Relics take many forms, from dust to stones, cloth, bodies and body parts. They are usually of little apparent intrinsic worth but are nonetheless invested with great spiritual and memorial value. Reliquaries are the means by which the cultural value of relics is asserted. Once established as a sacred object through the act of enshrinement, the relic is empowered to commemorate religious and historical ideas, produce veneration and awe, and inspire faith and even ‘miracles’.
The Reliquary Effect is the first full survey in English to investigate the societal value of reliquaries. It focuses on relics and reliquaries of the Christian tradition, from the earliest moments of the cult of saints, to the post-Reformation response, to Protestant scepticism about and rejection of relic veneration. Relic footprints, incorrupt bodies, the Crown of Thorns, the Turin Shroud and many other renowned Christian relics are examined. Strategies such as the architectural creation of sacred space and the evocation of the biblical tradition of the Temple are revealed as central to the power of reliquaries.
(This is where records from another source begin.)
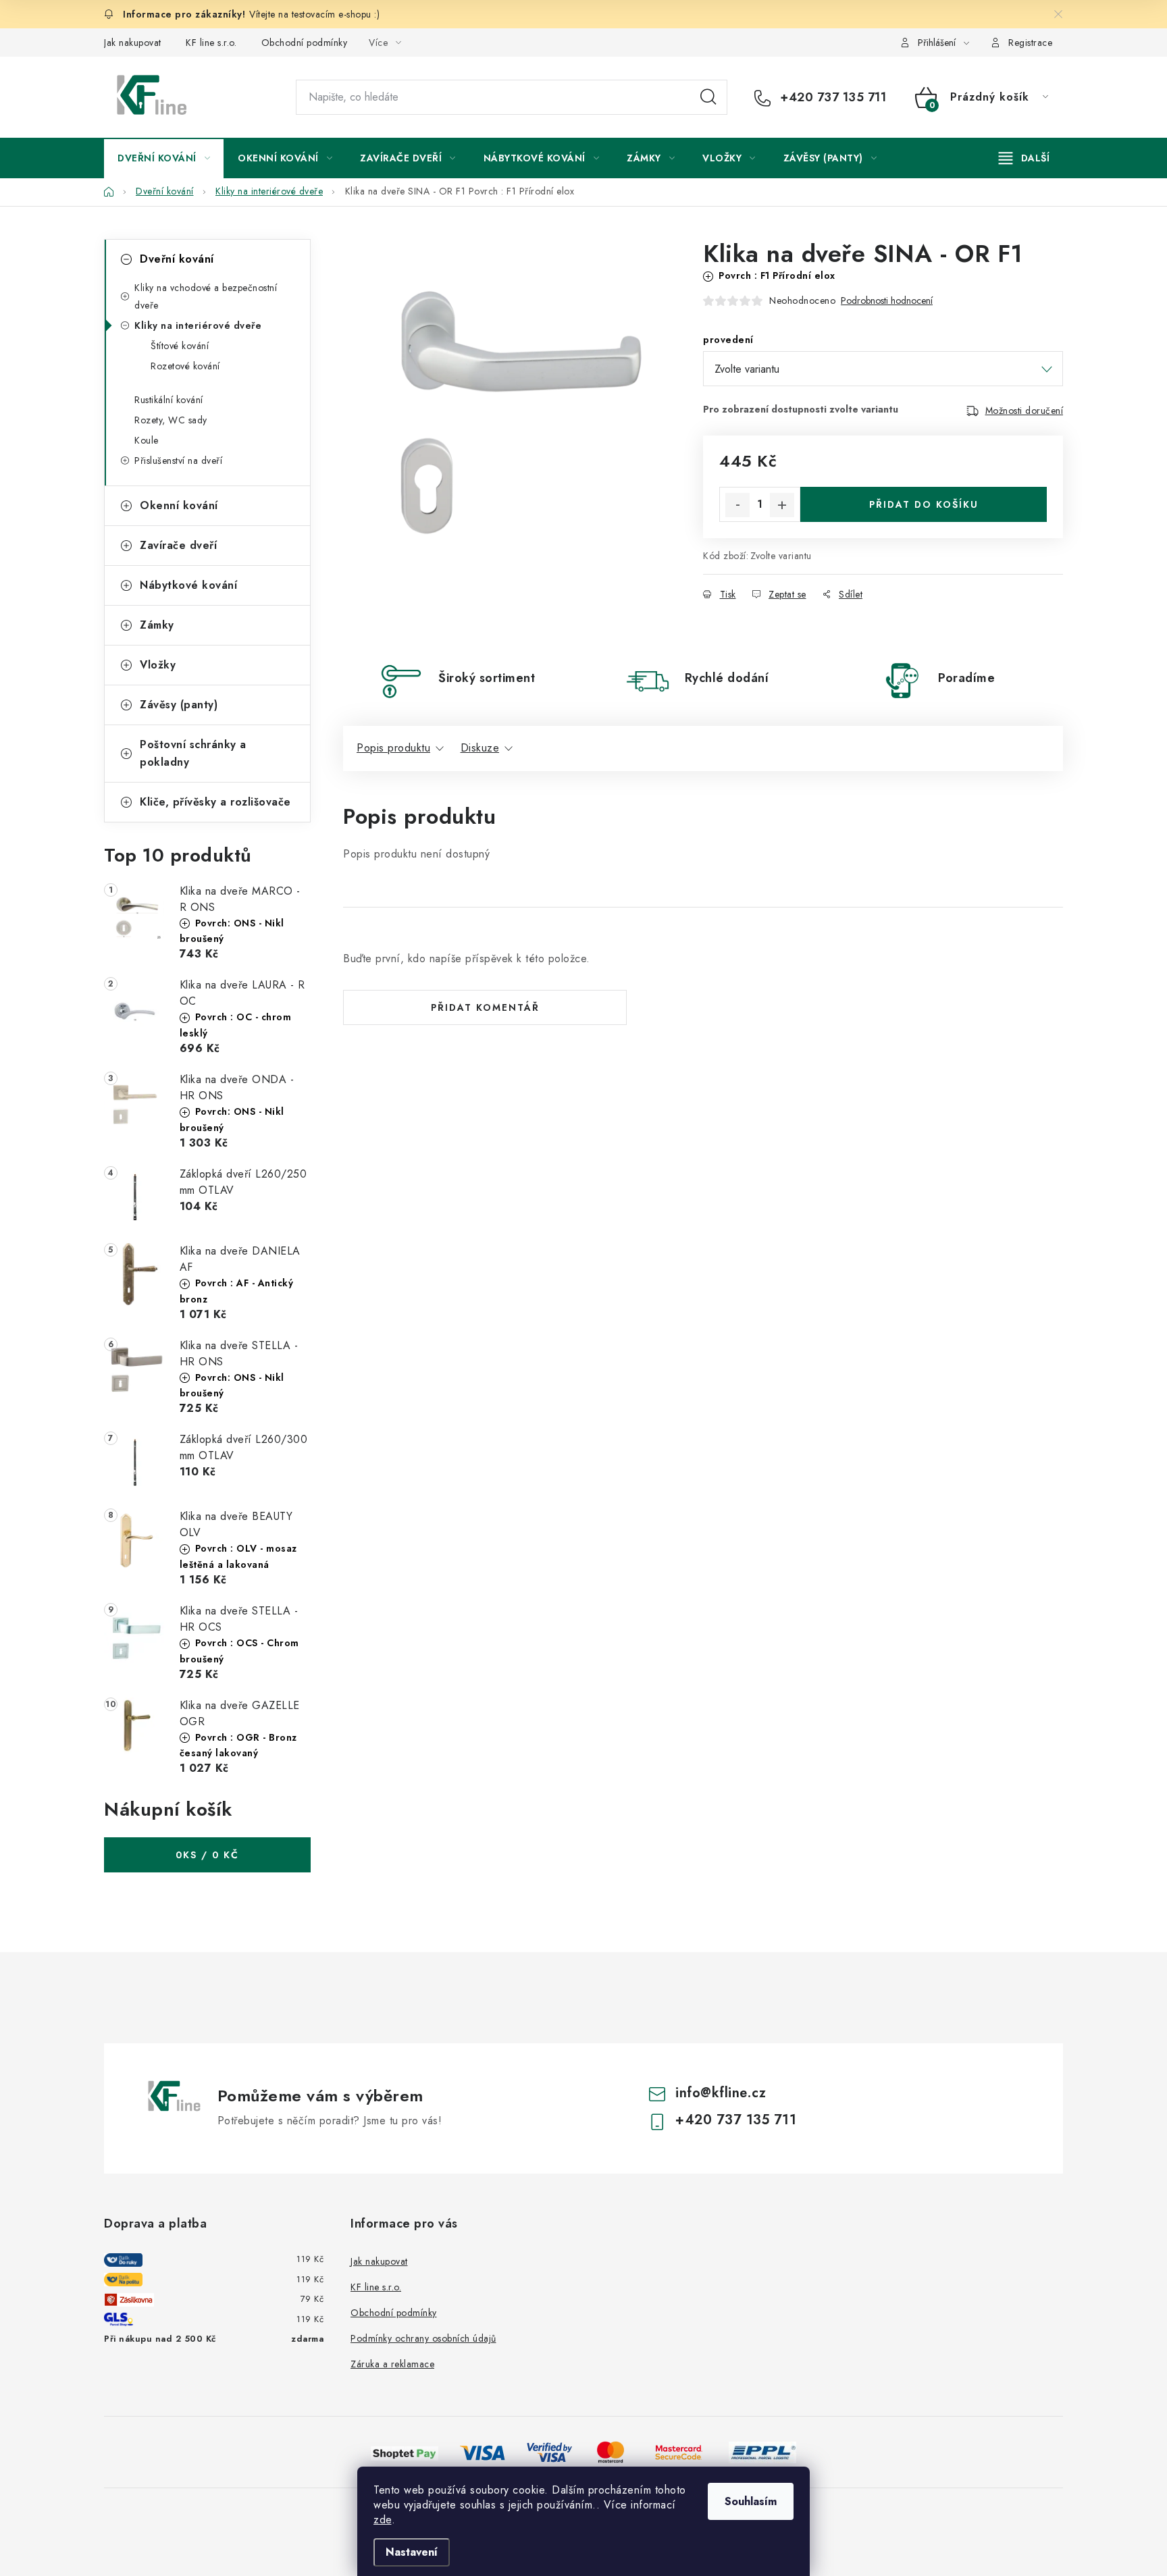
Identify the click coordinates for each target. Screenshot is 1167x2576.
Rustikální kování (168, 399)
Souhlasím (751, 2501)
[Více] (1024, 158)
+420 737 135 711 (831, 97)
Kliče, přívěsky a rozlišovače (215, 802)
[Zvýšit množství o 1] (782, 505)
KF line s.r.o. (211, 42)
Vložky (158, 665)
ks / (207, 1855)
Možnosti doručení (1024, 410)
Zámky (157, 625)
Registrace (1030, 42)
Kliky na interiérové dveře (197, 325)
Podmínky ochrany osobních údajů (423, 2338)
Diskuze (480, 748)
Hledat (708, 97)
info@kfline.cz (720, 2093)
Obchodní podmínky (304, 42)
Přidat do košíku (924, 504)
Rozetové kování (185, 366)
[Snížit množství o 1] (737, 505)
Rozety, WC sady (170, 420)
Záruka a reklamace (392, 2364)
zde (382, 2519)
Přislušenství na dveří (178, 460)
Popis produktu (393, 748)
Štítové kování (180, 345)
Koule (146, 440)
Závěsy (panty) (178, 704)
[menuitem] (164, 158)
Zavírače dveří (178, 545)
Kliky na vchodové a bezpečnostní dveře (205, 296)
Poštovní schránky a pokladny (193, 753)
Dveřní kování (177, 259)
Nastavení (412, 2552)
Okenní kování (179, 505)
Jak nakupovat (132, 42)
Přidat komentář (485, 1007)
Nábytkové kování (188, 585)
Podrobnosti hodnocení (887, 301)
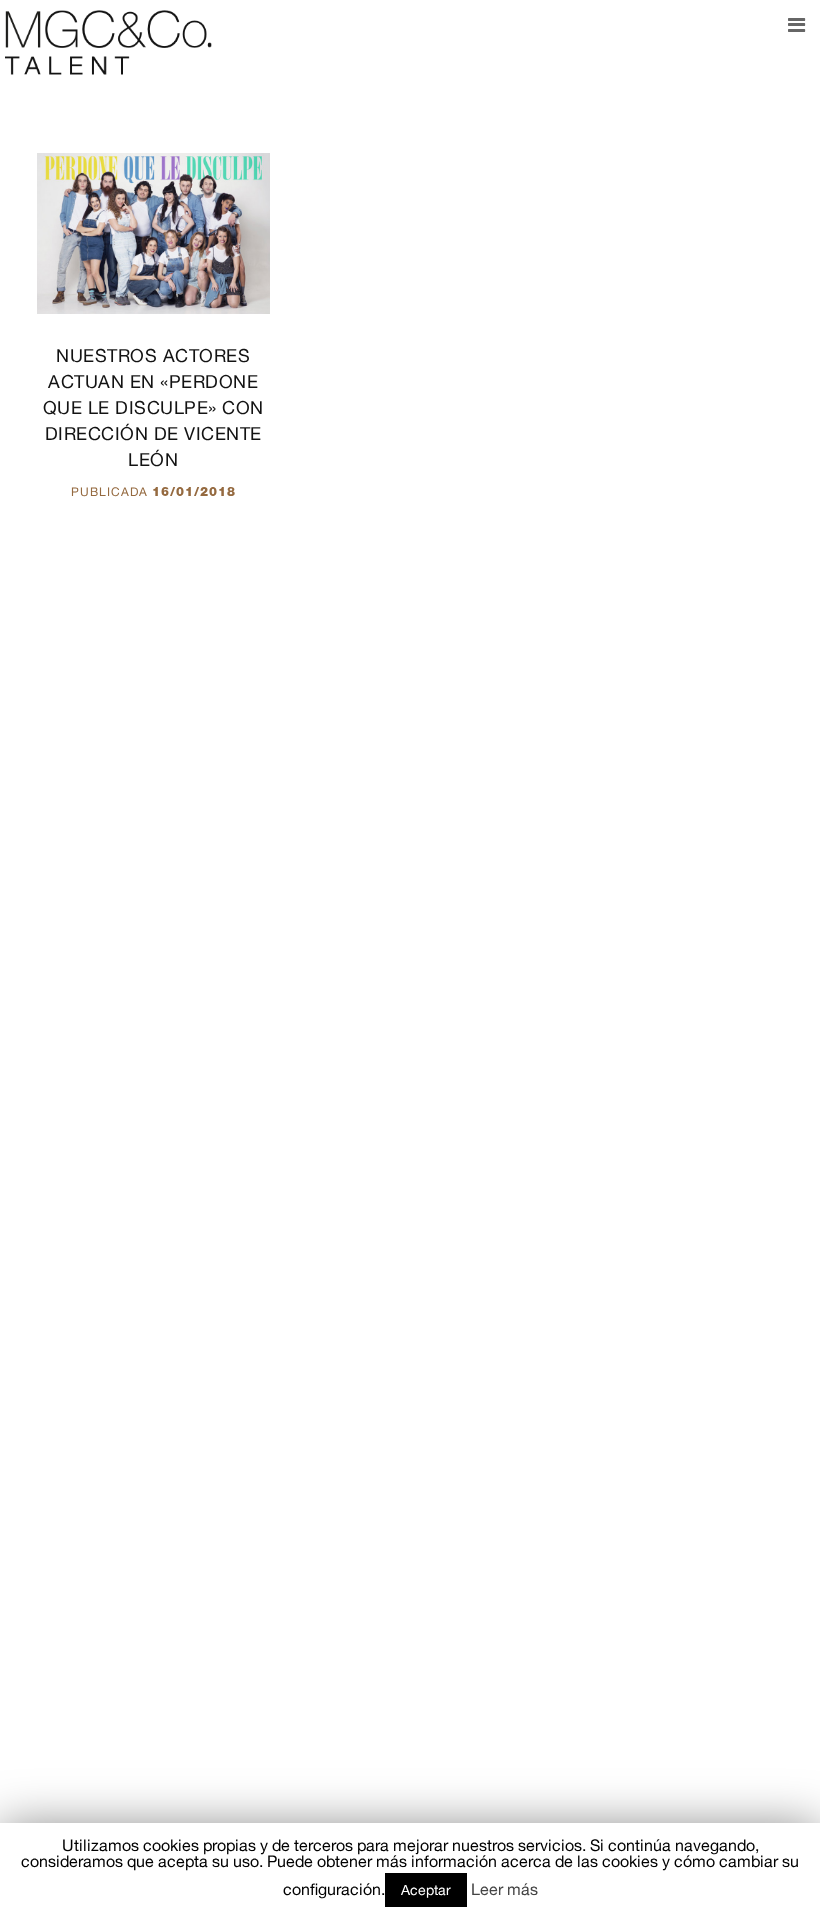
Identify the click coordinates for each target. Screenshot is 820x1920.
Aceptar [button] (426, 1890)
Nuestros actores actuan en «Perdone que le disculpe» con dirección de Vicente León (153, 407)
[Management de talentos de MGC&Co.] (108, 41)
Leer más (504, 1889)
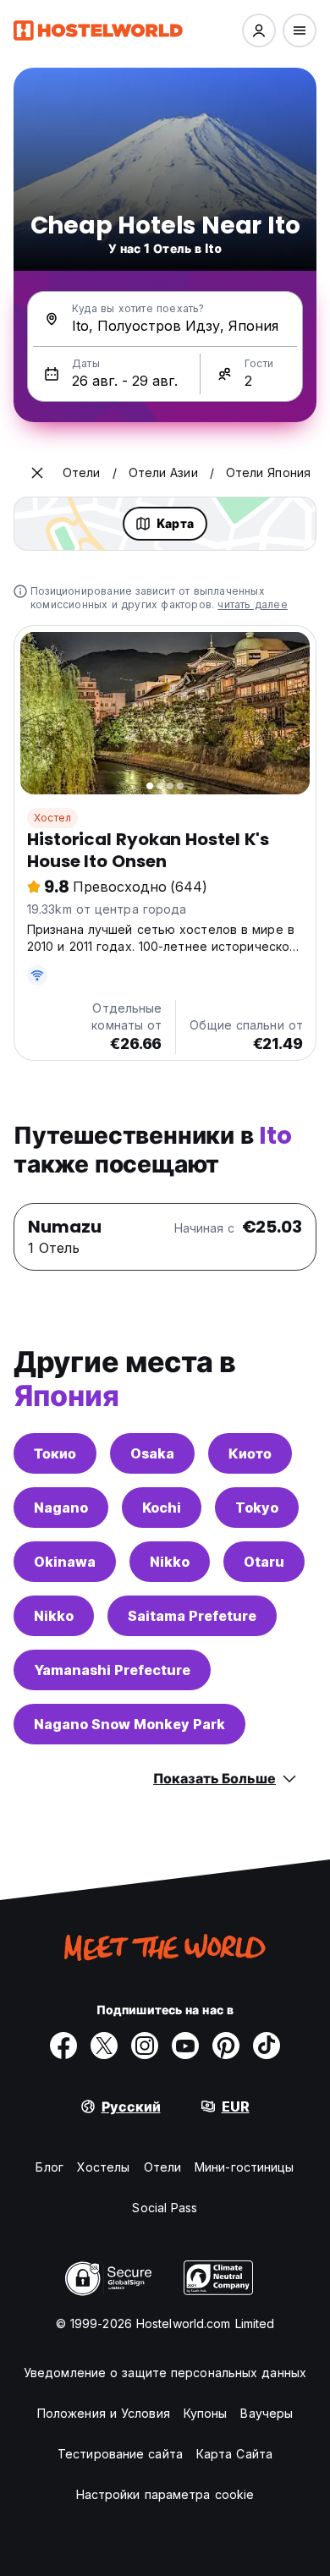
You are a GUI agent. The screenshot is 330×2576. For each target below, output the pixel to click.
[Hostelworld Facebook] (63, 2045)
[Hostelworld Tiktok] (266, 2045)
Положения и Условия (103, 2413)
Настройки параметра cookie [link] (165, 2494)
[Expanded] (37, 473)
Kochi (161, 1507)
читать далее (252, 604)
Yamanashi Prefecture (112, 1669)
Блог (49, 2167)
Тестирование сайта (120, 2454)
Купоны (206, 2413)
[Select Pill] (259, 30)
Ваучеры (266, 2413)
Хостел (52, 817)
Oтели (163, 2167)
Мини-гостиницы (244, 2167)
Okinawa (65, 1561)
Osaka (152, 1453)
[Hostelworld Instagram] (144, 2045)
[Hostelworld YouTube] (185, 2045)
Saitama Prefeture (192, 1615)
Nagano (61, 1507)
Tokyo (256, 1507)
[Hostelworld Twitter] (104, 2045)
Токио (55, 1453)
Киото (250, 1453)
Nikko (170, 1561)
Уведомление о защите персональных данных (165, 2372)
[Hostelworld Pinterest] (225, 2045)
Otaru (264, 1561)
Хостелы (103, 2167)
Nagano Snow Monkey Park (129, 1724)
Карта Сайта (234, 2454)
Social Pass (164, 2207)
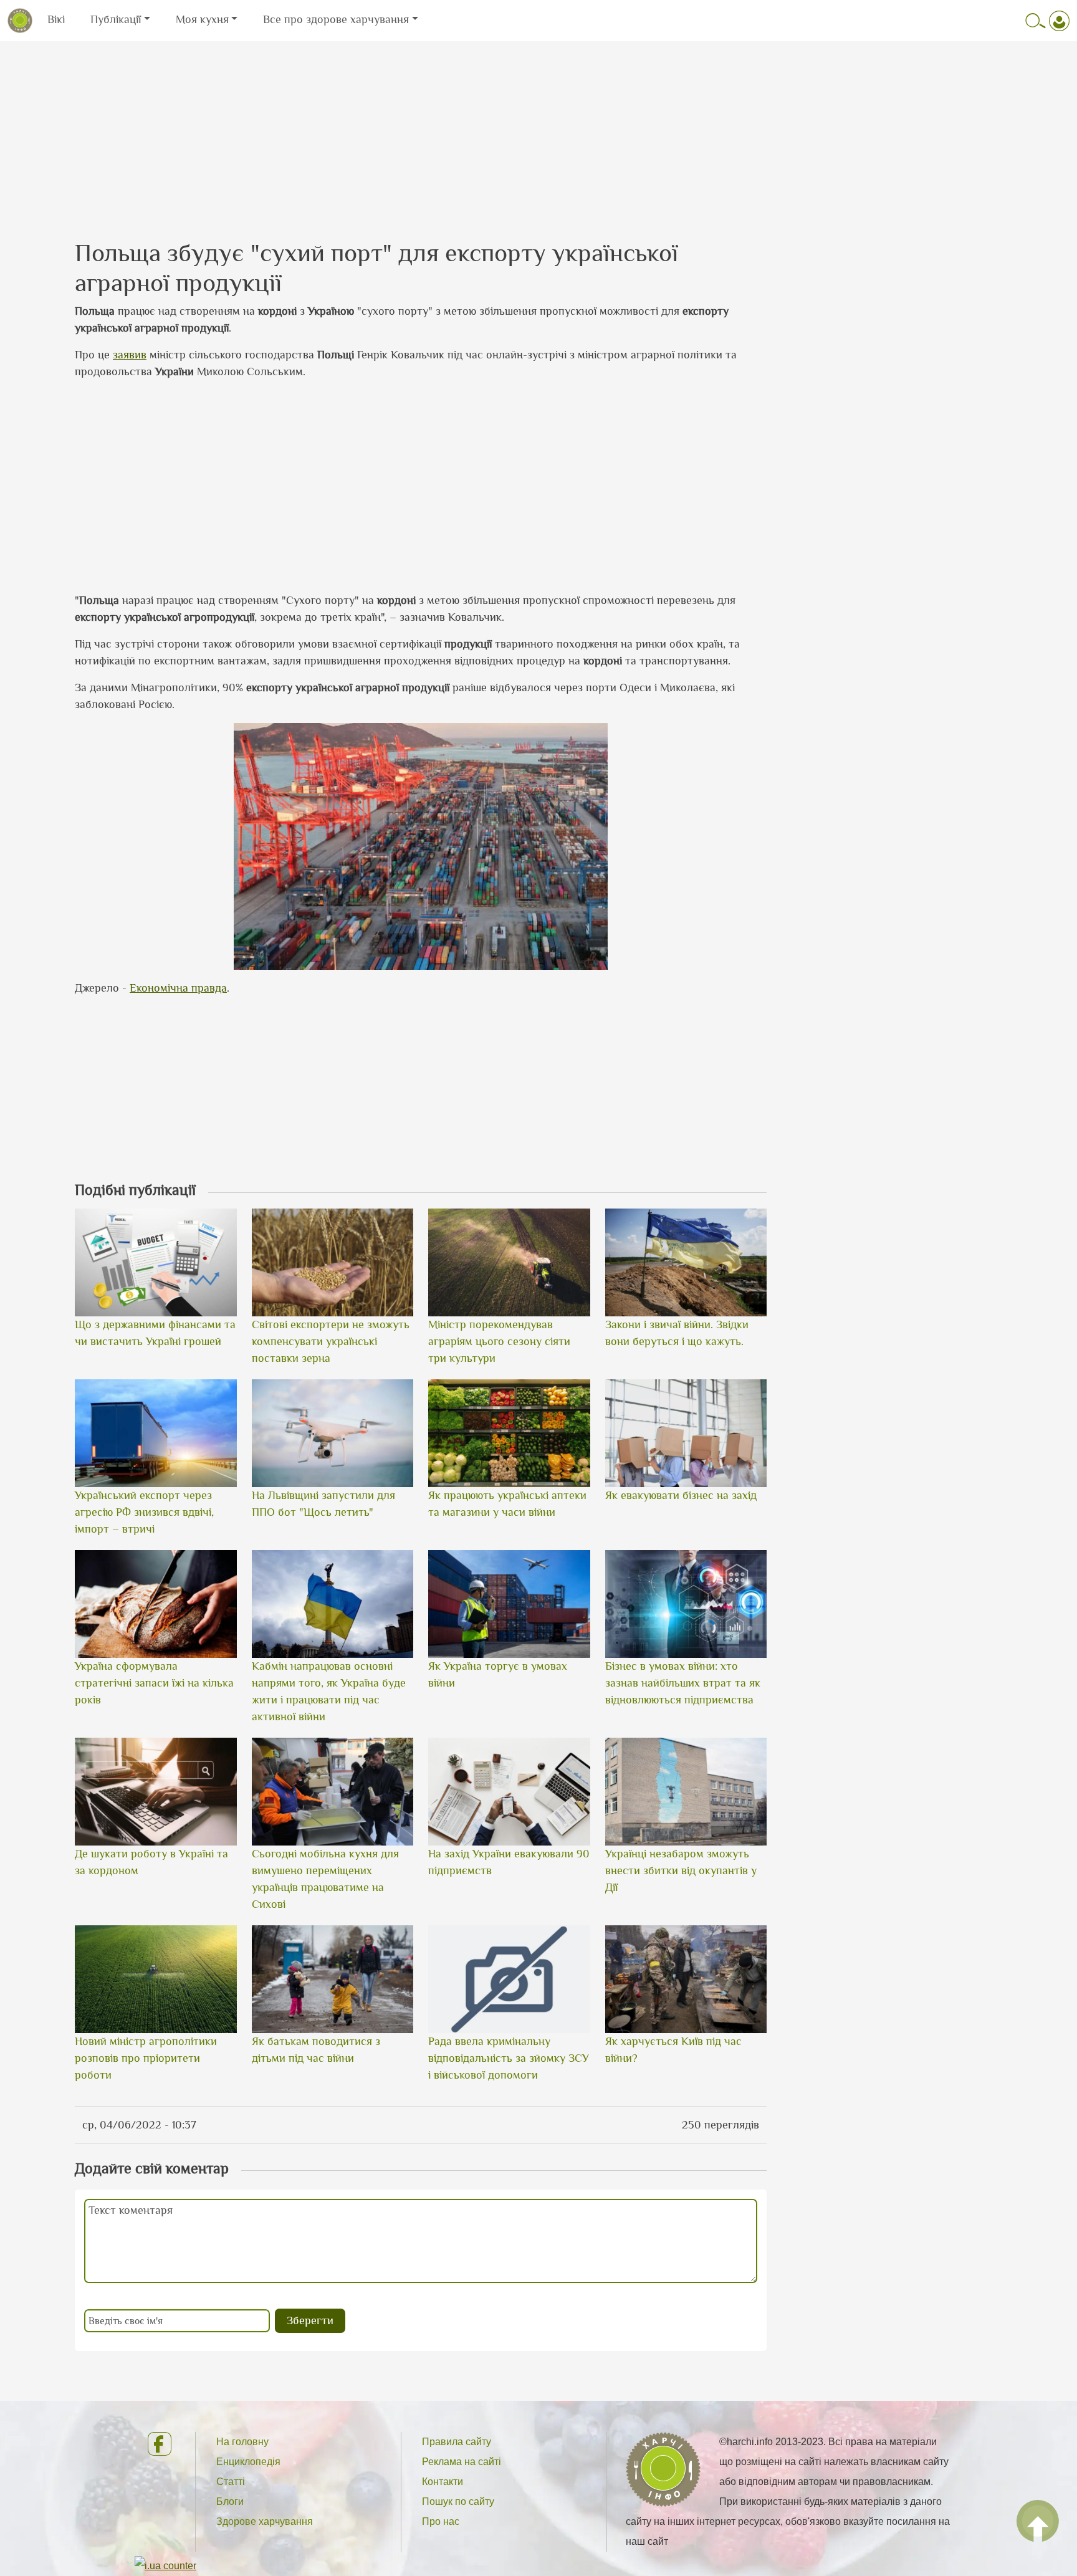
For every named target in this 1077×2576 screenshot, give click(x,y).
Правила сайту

Hahn also discusses relics from other faith traditions, including Buddhism and Islam, and considers how the ‘reliquary effect’ finds its place as a powerful force in more secular times, as well as reliquaries’ transformations in contemporary art.
Featuring a fascinating mixture of inexplicably obscure objects and older artworks that demand our attention, The Reliquary Effect is a must-read for students of art history, as well as all those interested in the enduring power of sacred objects.
‘As Cynthia Hahn convincingly shows in her detailed and richly illustrated new book, relics themselves are the predominant objects of interest over the years for scholars and worshippers alike, but the reliquaries are important and informative art and religious objects in their own right.’ – Anthropology Review
‘Cynthia Hahn has filled an important gap in scholarship. This book is the first to understand and analyse reliquaries as creations for the stimulation of attention and the capturing of desire. Hahn’s supreme knowledge and comprehensive approach enable her to look behind the surface of the reliquary, following its developments over time and drawing some sometimes surprising conclusions. As a contribution to the cross-cultural study of art, The Reliquary Effect shows how we can strengthen our understanding of the origins and foundations of our culture and those of others.’ – Gerhard Lutz, Curator, Dommuseum Hildesheim
Cynthia Hahn is Professor of Art History at Hunter College and at the Graduate Center of the City University of New York. Her previous books include Portrayed on the Heart: Narrative Effect in Pictorial Lives of the Saints from the Tenth through the Thirteenth Century (2001) and Strange Beauty: Origins and Issues in the Making of Medieval Reliquaries, 400–c. 1204 (2012).